Investigation of the efflux transport mechanism across the blood-brain and blood-cerebrospinal fluid barriers, and establishment of a method for predicting disposition of a drug in the central nervous system

Investigation of the efflux transport mechanism across the blood-brain and blood-cerebrospinal fluid barriers, and establishment of a method for predicting disposition of a drug in the central nervous system

It is necessary to have information about the permeability of a drug across the key barriers, i.e. the blood-brain barrier (BBB) and blood-cerebrospinal fluid barrier (BCSFB) in order to predict its disposition in the central nervous system. An experimental system using isolated choroid plexus was established for that purpose.
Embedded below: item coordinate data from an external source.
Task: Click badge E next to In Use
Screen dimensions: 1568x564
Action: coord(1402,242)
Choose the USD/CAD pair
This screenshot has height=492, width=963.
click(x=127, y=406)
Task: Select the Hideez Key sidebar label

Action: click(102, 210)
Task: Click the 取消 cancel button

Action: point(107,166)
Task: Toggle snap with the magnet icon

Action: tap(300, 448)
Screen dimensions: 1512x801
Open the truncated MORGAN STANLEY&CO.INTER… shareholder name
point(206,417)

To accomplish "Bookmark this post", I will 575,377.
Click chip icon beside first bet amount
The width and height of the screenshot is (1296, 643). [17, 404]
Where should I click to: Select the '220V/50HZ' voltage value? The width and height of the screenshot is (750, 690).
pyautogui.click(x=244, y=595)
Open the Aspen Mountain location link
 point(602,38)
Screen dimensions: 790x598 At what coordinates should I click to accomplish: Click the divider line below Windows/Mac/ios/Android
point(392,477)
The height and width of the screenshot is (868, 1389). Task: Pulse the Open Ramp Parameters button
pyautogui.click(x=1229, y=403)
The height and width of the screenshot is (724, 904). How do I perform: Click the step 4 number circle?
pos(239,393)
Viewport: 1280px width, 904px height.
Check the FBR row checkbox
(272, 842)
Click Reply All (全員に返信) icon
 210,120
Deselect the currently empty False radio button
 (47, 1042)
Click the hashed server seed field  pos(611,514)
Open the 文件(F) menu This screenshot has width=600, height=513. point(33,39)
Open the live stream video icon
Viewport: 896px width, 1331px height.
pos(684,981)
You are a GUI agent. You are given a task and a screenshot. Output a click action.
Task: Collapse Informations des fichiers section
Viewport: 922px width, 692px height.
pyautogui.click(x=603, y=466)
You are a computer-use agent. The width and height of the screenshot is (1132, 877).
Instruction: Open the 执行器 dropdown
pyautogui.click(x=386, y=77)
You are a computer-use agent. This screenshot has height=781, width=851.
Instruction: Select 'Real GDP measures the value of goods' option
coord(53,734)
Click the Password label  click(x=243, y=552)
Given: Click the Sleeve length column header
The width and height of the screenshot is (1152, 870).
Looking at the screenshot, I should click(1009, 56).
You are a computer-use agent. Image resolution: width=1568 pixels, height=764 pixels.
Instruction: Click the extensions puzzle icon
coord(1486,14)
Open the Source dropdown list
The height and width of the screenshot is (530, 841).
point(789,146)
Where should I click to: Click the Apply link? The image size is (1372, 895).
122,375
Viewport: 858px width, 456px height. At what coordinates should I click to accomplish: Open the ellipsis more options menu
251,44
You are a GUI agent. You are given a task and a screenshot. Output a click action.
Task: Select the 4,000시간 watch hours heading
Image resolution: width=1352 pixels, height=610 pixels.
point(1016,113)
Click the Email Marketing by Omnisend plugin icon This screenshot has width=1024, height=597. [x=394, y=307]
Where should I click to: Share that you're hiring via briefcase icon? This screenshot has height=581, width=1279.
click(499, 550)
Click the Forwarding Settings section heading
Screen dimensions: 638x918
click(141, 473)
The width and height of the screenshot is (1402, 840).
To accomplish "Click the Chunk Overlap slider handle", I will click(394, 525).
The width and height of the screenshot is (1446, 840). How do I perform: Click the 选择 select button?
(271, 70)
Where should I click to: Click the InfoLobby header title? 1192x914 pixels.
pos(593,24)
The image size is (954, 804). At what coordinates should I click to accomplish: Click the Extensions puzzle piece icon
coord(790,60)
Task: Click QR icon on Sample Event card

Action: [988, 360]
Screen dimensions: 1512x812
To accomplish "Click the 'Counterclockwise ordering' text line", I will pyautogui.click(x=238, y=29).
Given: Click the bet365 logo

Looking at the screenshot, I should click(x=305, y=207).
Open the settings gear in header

Using this technique, it was found that many drugs are actively eliminated from the cerebrospinal fluid through the BCSFB into the blood, and the driving force for this has been identified. At present, the development of a method for predicting the intracerebral distribution in vivo has been carried out using a series of drugs as model compounds including an anti-AIDS agent, a number of quinolone antibiotics and antidementia agents. Such analyses, have recently allowed us to collect a great deal of interesting data. Although the BBB has been regarded as a "static wall" consisting of anatomical features such as the tight junction which connects endothelial cells to each other, recent advances in kinetic and molecular biological research have changed the way we look at this dynamic barrier. It is now known that efflux transporters, such as P-glycoprotein, also provide a barrier function by transporting xenobiotics including drugs from inside the brain capillary endothelial cells to the blood resulting in an apparently low BBB permeabilitiy. It is suggested that transporters other than P-glycoprotein also play a role in the detoxification of xenobiotics in the BBB based on our recent studies using the brain efflux index method. This method enables us to measure efflux transport across the BBB in vivo, using membrane vesicles and a number of molecular biological approaches.